Data in this exercise START

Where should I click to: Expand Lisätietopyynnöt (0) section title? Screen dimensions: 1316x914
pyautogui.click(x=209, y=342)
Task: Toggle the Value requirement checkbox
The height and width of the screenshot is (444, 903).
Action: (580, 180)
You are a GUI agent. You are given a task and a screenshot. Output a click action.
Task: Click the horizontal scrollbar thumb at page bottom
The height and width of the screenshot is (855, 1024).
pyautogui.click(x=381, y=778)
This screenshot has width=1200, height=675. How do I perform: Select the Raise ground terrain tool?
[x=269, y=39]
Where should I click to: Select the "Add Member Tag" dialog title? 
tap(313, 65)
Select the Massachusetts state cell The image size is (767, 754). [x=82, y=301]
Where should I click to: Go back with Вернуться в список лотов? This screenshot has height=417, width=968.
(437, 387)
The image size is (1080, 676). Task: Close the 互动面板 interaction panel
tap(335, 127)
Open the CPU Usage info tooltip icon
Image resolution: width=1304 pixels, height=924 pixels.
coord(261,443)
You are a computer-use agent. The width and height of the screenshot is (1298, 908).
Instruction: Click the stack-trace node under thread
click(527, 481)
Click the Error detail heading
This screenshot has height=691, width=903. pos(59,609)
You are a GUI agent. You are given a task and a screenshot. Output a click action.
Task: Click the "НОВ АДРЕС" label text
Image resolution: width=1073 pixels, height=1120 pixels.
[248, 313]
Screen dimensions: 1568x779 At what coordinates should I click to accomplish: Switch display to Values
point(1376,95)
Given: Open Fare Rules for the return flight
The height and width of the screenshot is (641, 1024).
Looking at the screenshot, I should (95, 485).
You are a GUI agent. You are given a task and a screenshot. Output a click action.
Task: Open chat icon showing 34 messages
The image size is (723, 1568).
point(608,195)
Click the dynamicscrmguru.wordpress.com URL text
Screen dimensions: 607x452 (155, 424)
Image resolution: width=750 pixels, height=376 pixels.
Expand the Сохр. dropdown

Data in this exercise END

▶ _What the exercise asks_
Check every line above for the string "icon", and copy the ones that have it.

▶ _Response below_
Open the CPU Usage info tooltip icon
Task: Open chat icon showing 34 messages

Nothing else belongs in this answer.